Here is another way to get the last related record using GROUP_CONCAT with order by and SUBSTRING_INDEX to pick one of the record from the list
SELECT
`Id`,
`Name`,
SUBSTRING_INDEX(
GROUP_CONCAT(
`Other_Columns`
ORDER BY `Id` DESC
SEPARATOR '||'
),
'||',
1
) Other_Columns
FROM
messages
GROUP BY `Name`
Above query will group the all the Other_Columns that are in same Name group and using ORDER BY id DESC will join all the Other_Columns in a specific group in descending order with the provided separator in my case i have used || ,using SUBSTRING_INDEX over this list will pick the first one
Fiddle Demo

Hi #Vijay Dev if your table messages contains Id which is auto increment primary key then to fetch the latest record basis on the primary key your query should read as below:
SELECT m1.* FROM messages m1 INNER JOIN (SELECT max(Id) as lastmsgId FROM messages GROUP BY Name) m2 ON m1.Id=m2.lastmsgId

I've not yet tested with large DB but I think this could be faster than joining tables:
SELECT *, Max(Id) FROM messages GROUP BY Name

SELECT
column1,
column2
FROM
table_name
WHERE id IN
(SELECT
MAX(id)
FROM
table_name
GROUP BY column1)
ORDER BY column1 ;

You can take view from here as well.
http://sqlfiddle.com/#!9/ef42b/9
FIRST SOLUTION
SELECT d1.ID,Name,City FROM Demo_User d1
INNER JOIN
(SELECT MAX(ID) AS ID FROM Demo_User GROUP By NAME) AS P ON (d1.ID=P.ID);
SECOND SOLUTION
SELECT * FROM (SELECT * FROM Demo_User ORDER BY ID DESC) AS T GROUP BY NAME ;

If you need the most recent or oldest record of a text column in a grouped query, and you would rather not use a subquery, you can do this...
Ex.
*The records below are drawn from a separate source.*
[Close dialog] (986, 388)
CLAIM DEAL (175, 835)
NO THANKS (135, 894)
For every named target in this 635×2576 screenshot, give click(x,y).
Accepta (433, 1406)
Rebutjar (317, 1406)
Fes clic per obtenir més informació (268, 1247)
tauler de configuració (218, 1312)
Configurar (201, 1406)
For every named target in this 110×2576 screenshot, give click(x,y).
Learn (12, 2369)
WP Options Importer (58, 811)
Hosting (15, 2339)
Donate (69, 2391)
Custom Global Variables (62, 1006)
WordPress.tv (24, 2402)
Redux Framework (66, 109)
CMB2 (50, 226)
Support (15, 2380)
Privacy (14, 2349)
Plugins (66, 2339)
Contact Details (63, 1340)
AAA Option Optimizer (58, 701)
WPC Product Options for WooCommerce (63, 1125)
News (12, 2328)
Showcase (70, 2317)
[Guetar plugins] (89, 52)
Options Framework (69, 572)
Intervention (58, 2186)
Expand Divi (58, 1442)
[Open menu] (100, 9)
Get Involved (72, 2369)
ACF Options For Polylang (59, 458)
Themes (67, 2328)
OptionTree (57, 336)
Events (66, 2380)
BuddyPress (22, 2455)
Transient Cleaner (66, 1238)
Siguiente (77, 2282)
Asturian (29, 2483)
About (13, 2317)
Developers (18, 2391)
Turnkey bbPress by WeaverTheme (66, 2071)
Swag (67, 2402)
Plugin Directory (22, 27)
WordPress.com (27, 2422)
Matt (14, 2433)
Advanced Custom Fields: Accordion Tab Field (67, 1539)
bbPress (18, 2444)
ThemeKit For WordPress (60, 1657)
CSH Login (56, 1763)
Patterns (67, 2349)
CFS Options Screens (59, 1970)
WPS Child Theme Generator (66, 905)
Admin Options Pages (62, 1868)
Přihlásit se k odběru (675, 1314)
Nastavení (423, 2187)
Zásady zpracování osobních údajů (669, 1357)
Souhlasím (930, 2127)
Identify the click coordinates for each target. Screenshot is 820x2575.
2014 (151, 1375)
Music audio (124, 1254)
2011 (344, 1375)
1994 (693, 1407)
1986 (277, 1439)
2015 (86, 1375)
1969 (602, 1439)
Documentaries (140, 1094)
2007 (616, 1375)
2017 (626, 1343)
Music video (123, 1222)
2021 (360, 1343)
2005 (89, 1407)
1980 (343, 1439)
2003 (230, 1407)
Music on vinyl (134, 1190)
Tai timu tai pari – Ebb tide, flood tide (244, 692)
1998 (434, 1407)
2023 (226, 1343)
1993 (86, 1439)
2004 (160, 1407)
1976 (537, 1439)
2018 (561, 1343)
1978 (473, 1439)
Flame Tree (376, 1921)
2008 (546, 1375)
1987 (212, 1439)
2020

You have a list of movies and need to get the count in the series and the latest movie
id
series
name
1
Star Wars
A New hope
2
Star Wars
The Empire Strikes Back
3
Star Wars
Return of The Jedi
SELECT COUNT(id), series, SUBSTRING(MAX(CONCAT(id, name)), LENGTH(id) + 1),
FROM Movies
GROUP BY series
This returns...
id
series
name
3
Star Wars
Return of The Jedi
MAX will return the row with the highest value, so by concatenating the id to the name, you now will get the newest record, then just strip off the id for your final result.
More efficient than using a subquery.
So for the given example:
SELECT MAX(Id), Name, SUBSTRING(MAX(CONCAT(Id, Other_Columns)), LENGTH(Id) + 1),
FROM messages
GROUP BY Name
Happy coding, and "May The Force Be With You" :)

Try this:
SELECT jos_categories.title AS name,
joined .catid,
joined .title,
joined .introtext
FROM jos_categories
INNER JOIN (SELECT *
FROM (SELECT `title`,
catid,
`created`,
introtext
FROM `jos_content`
WHERE `sectionid` = 6
ORDER BY `id` DESC) AS yes
GROUP BY `yes`.`catid` DESC
ORDER BY `yes`.`created` DESC) AS joined
ON( joined.catid = jos_categories.id )

Here is my solution:
SELECT
DISTINCT NAME,
MAX(MESSAGES) OVER(PARTITION BY NAME) MESSAGES
FROM MESSAGE;

SELECT * FROM table_name WHERE primary_key IN (SELECT MAX(primary_key) FROM table_name GROUP BY column_name )

**
Hi, this query might help :
**
SELECT
*
FROM
message
WHERE
`Id` IN (
SELECT
MAX(`Id`)
FROM
message
GROUP BY
`Name`
)
ORDER BY
`Id` DESC

i find best solution in https://dzone.com/articles/get-last-record-in-each-mysql-group
select * from `data` where `id` in (select max(`id`) from `data` group by `name_id`)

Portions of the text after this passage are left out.